It is useless, however, to repine in such circumstances, and after all, in a very dead time, he had given me a good twenty minutes to half an hour of sport. My friend S. came up just as we parted company, and condoled with me. That same afternoon my host managed to land a 21 lb. fish on a stouter tackle, and he was not very red—the fish I mean, not my host!—although he must have been up some time.

The same thing went on all the next week. A few desultory showers did not help us much, and at the end of a fortnight's solid work I could only show two small salmon of 7 lb. apiece, my host one of 21 lb., and S., who had confined his attention to the trout after the first few days, had not landed any fish. And so it is—too often, alas!—that our hopes are doomed to disappointment. There were the fish, plenty of them; but also there were the gradually dwindling river and the expanding river bed. Nothing was wanting save a kindly and copious fall of rain—so much needed by three ardent anglers—rain that was falling only too copiously down South, whilst the normally wet North-West coast of Scotland was languishing for want of it.

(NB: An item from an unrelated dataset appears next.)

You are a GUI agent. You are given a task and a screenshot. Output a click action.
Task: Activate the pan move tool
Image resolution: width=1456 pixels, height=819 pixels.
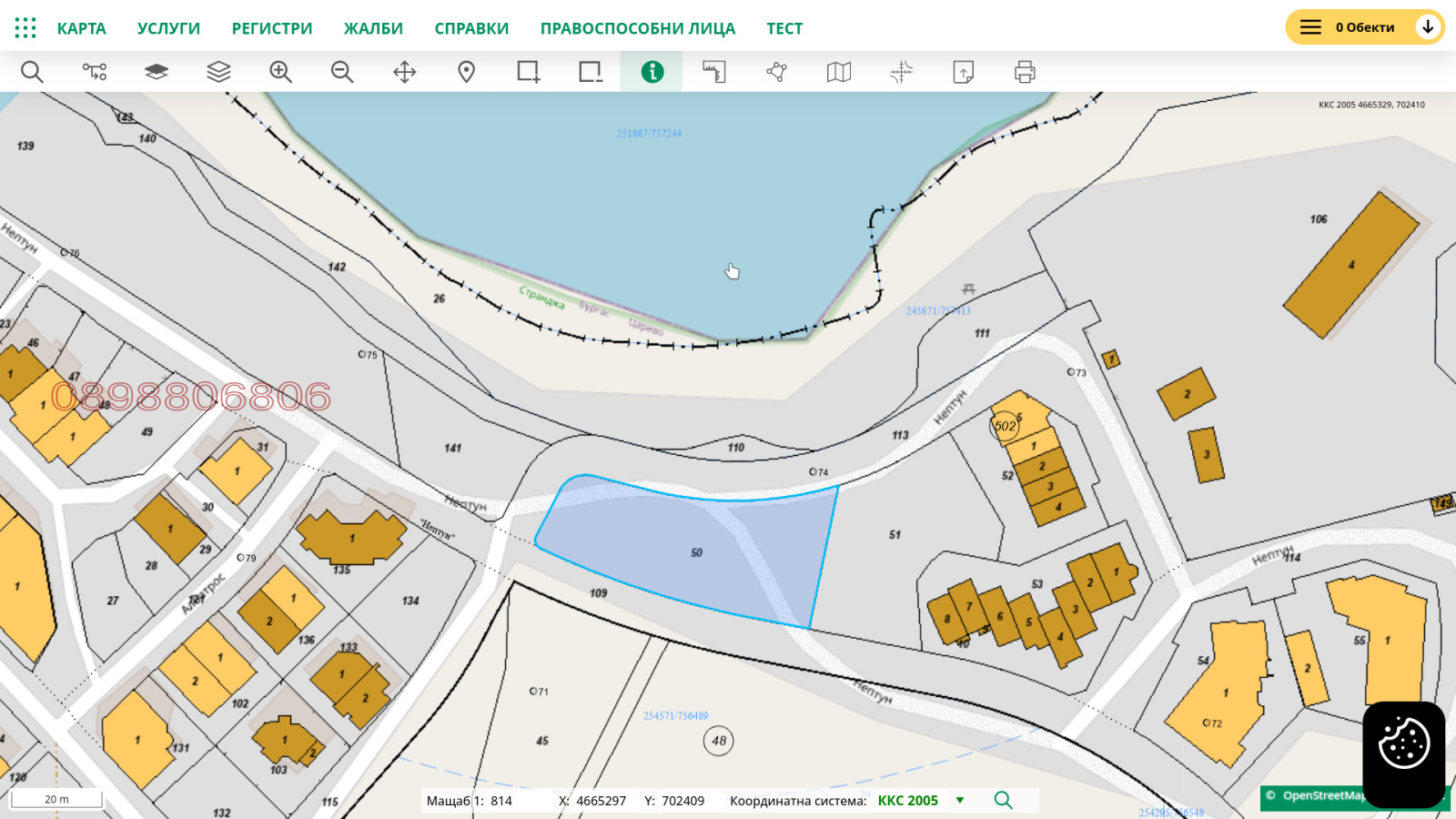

A dear fishing friend of mine took a rod for February one year, and lived at Brawl Castle for the month at the rate of about £1 per day. During the whole month the river and even Loch More were ice-bound, and his rods reposed in the box. The trip must have cost him the best part of £100. So our Spean experience was as nothing to his.

And these disappointments make an admirable foil for those happy, though not too frequent, times when, for a wonder, river, fish, and weather are all we could desire them to be. How little we should value them were they of constant recurrence. So, consoling ourselves with these reflections, we enjoy to the full the pleasure of the company of kindred spirits, tie flies, grease lines, and fettle up rods generally, yarn away our fishermen's tales, drink nightly the toast of "Rain, and lots of it," and retire at night, confident, despite all, of the morrow.

Perchance your next holiday up North you may find your pet river in sullen, heavy flood, the skies pouring down upon the devoted hills a constant deluge. Each day you mark on the river bank the water level, only to find your mark submerged the next day. Supposing even it were to stop now. Could the river fine down sufficiently before the end of your stay to enable you to have a glimmering hope of a fish? It is possible, but doubtful. Next day's deluge settles the matter, and you are done. But still, it is a poor heart that never rejoices. Next time, after such a run of bad luck, you are bound to have an innings. Men who have the instincts of sportsmen and who deserve the name have a marvellous power of rising superior to adverse circumstances, and consequently get their reward, whilst the dead-hearted give it up as a bad job. Come good or bad luck, let your heart be in the right place. You will be able to extract from either much enjoyment and some experience, and will be just as keen to take the luck that comes the very next opportunity you get of testing it.